> **Compiti dell'esercizio**:
a. Nel brano su Cerdan e LaMotta, quale somma offrono a Cerdan i due uomini del clan il giorno prima dell'incontro?
b. Continua il brano su Cerdan e LaMotta dopo la sua ultima frase.

Si un jour, la vie t’arrache à moi / Si tu meurs, que tu sois loin de moi / Peu m′importe si tu m′aimes / Car moi je mourrais aussi.

(Se un giorno, la vita ti porta via da me / Se muori, mentre sei lontano da me / Poco importa se tu mi ami / Perché anche io morirei.)

                                                                                                                           Edith Piaf, Hymne à l’Amour

Una sfida come quella contro Jake LaMotta richiede particolare concentrazione, non solo per il valore dell’avversario. Quell’incontro in cui ha perso la cintura proprio non va giù a Cerdan: in primo luogo, uno strappo alla spalla rimediato già alla prima ripresa ne ha limitato i movimenti, impedendogli di mettere in mostra la sua boxe. Ma è soprattutto la vigilia ad averlo agitato: Jake LaMotta si ritrova a incarnare gli stereotipi ben noti sugli italo-americani dell’epoca, dal momento che ha delle frequentazioni – forse è più corretto dire amicizie – con esponenti della mafia locale appartenenti al clan di Frankie Carbo. Il giorno prima dell’incontro, due uomini del clan avvicinano Cerdan offrendogli 400.000 dollari per finire giù senza troppi patemi. Una cifra spropositata per l’epoca. Roba di scommesse ma contro i principi sportivi di Cerdan che rifiuta, combattendo lealmente ma andando al tappeto per i già menzionati problemi fisici. C’è voglia di rivincita per battere un grande avversario ma anche i suoi poco raccomandabili sodali.

Dati raccolti
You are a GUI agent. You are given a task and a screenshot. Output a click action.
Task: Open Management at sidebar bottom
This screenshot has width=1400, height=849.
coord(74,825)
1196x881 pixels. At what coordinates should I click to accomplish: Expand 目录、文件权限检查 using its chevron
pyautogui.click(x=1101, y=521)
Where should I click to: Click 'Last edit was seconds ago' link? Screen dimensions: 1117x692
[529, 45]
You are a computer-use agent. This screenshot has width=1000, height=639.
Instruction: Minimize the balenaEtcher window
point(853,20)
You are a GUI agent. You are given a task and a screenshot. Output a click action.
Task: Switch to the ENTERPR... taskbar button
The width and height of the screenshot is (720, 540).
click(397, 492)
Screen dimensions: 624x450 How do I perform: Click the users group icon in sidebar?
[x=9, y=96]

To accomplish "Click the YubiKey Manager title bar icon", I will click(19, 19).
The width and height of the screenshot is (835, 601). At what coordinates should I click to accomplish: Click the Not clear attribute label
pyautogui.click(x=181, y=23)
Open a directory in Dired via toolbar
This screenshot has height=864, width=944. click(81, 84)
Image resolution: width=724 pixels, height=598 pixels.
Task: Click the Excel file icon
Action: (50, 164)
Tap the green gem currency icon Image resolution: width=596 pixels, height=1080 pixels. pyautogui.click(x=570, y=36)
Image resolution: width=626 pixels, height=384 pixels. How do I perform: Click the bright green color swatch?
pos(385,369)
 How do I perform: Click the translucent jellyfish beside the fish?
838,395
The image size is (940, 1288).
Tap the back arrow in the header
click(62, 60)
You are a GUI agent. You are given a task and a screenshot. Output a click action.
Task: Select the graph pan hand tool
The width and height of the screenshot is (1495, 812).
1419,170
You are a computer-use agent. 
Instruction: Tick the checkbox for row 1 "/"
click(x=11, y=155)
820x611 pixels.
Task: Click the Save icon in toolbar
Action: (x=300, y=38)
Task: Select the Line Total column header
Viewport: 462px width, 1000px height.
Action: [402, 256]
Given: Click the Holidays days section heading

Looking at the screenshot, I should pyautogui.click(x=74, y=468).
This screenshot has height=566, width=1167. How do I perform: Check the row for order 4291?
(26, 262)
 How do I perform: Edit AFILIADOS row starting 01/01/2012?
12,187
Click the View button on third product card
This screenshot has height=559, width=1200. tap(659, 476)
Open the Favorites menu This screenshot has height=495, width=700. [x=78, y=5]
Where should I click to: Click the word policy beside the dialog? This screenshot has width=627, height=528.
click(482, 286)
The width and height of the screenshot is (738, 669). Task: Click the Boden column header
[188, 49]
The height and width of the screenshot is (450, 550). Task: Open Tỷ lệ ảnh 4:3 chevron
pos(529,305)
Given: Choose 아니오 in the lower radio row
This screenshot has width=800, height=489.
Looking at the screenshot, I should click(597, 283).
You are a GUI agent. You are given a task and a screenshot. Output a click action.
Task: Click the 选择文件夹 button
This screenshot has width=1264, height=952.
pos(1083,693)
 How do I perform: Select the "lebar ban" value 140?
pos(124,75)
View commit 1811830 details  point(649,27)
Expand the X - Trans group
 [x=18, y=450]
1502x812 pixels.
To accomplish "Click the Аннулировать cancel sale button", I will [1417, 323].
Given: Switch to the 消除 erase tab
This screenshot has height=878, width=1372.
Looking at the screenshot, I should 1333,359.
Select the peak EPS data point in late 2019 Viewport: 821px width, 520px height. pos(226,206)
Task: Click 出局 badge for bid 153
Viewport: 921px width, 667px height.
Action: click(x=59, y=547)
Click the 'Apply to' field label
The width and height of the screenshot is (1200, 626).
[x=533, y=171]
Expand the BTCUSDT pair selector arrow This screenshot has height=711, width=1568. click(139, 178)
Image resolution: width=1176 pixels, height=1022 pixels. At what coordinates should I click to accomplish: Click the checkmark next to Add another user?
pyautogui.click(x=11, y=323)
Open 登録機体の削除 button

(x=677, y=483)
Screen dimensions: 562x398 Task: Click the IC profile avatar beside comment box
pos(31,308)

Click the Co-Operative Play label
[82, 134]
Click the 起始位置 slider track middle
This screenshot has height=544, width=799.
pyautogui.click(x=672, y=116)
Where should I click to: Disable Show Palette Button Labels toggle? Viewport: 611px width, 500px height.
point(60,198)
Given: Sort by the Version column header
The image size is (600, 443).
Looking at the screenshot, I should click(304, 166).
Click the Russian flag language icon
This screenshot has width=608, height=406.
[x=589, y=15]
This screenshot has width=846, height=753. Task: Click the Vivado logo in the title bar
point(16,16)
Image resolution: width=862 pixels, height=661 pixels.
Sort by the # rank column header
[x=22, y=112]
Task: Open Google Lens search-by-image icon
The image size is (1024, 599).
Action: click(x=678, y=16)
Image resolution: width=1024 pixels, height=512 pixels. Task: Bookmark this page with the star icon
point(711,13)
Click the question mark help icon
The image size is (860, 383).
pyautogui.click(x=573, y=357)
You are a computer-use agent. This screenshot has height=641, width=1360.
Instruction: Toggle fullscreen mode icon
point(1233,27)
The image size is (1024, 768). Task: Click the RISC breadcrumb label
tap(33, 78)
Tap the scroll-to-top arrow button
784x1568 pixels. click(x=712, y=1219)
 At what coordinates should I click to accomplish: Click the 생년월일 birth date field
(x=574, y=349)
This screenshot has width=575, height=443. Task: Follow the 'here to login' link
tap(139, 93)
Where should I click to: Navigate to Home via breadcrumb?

> **Risposte per numero**:
a. Gli offrono 400.000 dollari.

b.
Tuttavia quella partenza anticipata viene messa in discussione dal manager del pugile, Joe Longman, che gli chiede perché mai muoversi con tale anticipo. “Lo faccio per lei” risponde Cerdan, ovviamente riferendosi a Edith Piaf. Quando l’aereo decolla dall’aeroporto di Orly, l’artista è pronta a salire sul palco per uno dei suoi numerosi concerti americani. Cerdan è in compagnia di poche ma selezionate persone, tra cui alcuni artisti e il direttore commerciale della Disney: in tutto 48 passeggeri e undici membri dell’equipaggio che partono in direzione New York, con uno scalo previsto all’Aeroporto Vila do Porto sulle Isole Azzorre. Nessuno di loro arriverà mai in America.

Quando l’aereo è già in fase di atterraggio, in condizioni di volo a vista, il comandante Jean de La Noüe riferisce alla torre di controllo le proprie coordinate, asserendo di aver identificato l’aeroporto. Non è così: quando si rende conto di aver sbagliato, il pilota tenta un atterraggio di emergenza che non riesce. L’aereo Constellation di Air France, lo stesso immortalato assieme agli amanti nella foto che ha destato scandalo e ufficializzato la loro relazione, si schianta su un fianco del Pico Redondo. Nessun superstite.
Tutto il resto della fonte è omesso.